Yuhan Corporation announced that its candidate drug for Gaucher disease, 'YH35995,' has received orphan drug designation from the European Medicines Agency (EMA). This designation follows a similar approval from the U.S. Food and Drug Administration (FDA), establishing a foundation for global development and commercialization.
On June 23, Yuhan Corporation revealed that YH35995 was granted orphan drug status for Gaucher disease by the EMA on June 19 (local time). This achievement comes after the FDA designated the drug as an orphan treatment in April.
The EMA's orphan drug designation aims to promote the development of treatments for rare diseases that have limited patient populations and treatment options. According to the data analysis firm Evaluate, orphan drugs accounted for approximately 17% of the global prescription drug market last year, and this figure is expected to rise to about 20% by 2030.
Receiving orphan drug status provides several benefits, including scientific advice during the development phase, reduced fees related to regulatory procedures, and up to 10 years of market exclusivity upon approval. Notably, Europe offers a longer market exclusivity period compared to the U.S., which provides a maximum of seven years.
Gaucher disease is a hereditary lysosomal storage disorder (LSD) caused by mutations in the GBA1 gene, leading to reduced function of lysosomal enzymes and accumulation of glucocerebroside (GL-1) in various organs. Type 3 Gaucher disease, which presents with neurological symptoms, currently lacks approved treatments targeting these symptoms, resulting in significant unmet medical needs.

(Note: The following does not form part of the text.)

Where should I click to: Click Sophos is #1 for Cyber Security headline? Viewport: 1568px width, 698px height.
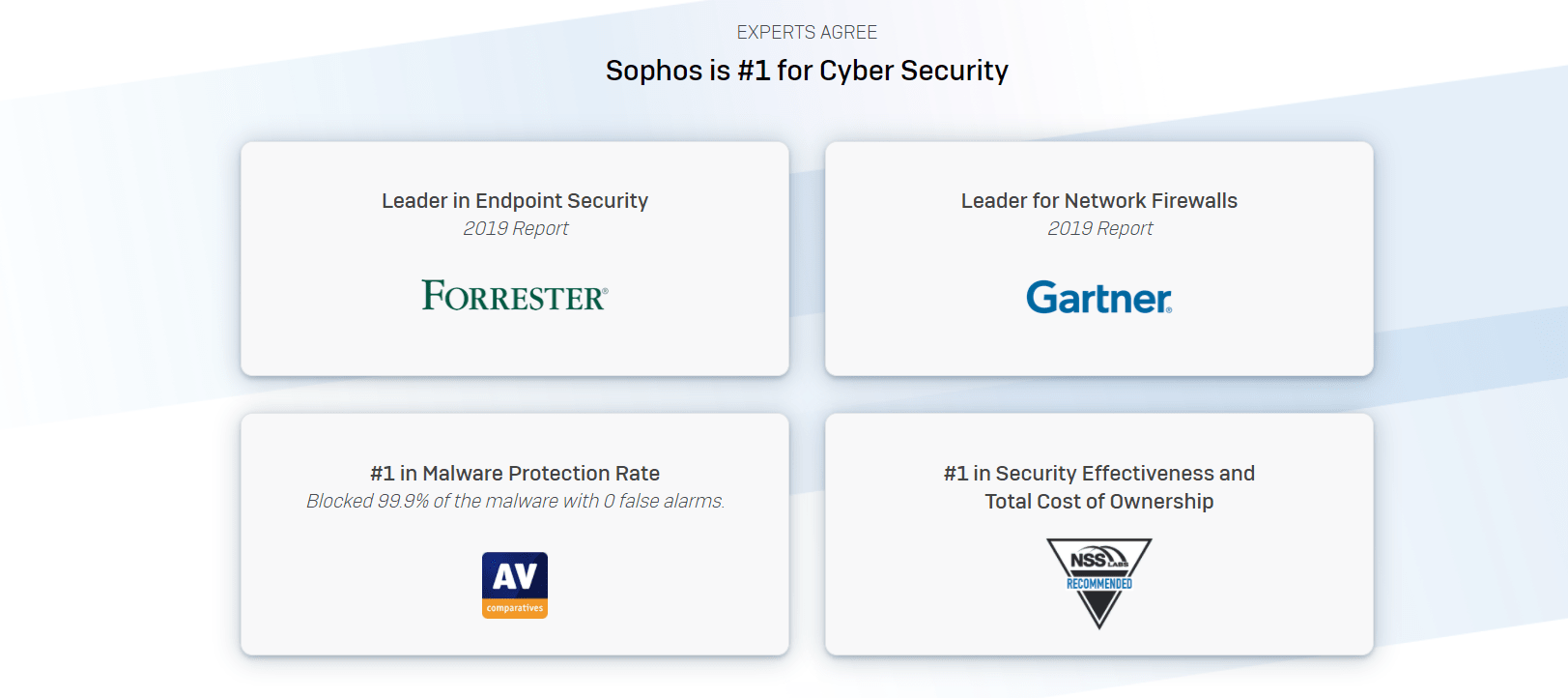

YH35995 is an oral small-molecule glucocerebrosidase (GCS) inhibitor that has shown significant reductions in GL-1 levels in blood and brain during preclinical studies. It is particularly promising for treating patients with type 3 Gaucher disease, as it can effectively deliver therapeutic effects to the central nervous system, an area that existing treatments struggle to reach.
Yuhan Corporation has been conducting its first-in-human (FIH) studies in healthy adults and presented initial clinical data from a single ascending dose (SAD) study at the 2026 International Working Group on Gaucher Disease (IWGGD) symposium held in Trieste, Italy, in May. The company is currently advancing to the multiple ascending dose (MAD) clinical phase.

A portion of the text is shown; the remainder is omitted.